(Saved data entries)
^^^^

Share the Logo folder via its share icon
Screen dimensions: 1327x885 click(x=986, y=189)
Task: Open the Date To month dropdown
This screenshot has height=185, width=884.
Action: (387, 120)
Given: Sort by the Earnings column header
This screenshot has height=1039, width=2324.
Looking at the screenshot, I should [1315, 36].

^^^^

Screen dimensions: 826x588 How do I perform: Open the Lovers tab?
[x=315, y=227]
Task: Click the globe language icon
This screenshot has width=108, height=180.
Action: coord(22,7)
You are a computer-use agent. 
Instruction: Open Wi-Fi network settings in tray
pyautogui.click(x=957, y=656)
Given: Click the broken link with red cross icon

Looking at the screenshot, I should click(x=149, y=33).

^^^^

**What to do**
Your answer must be a single number: how many lines of the entries above contain the string "Task".

**Exercise output**
2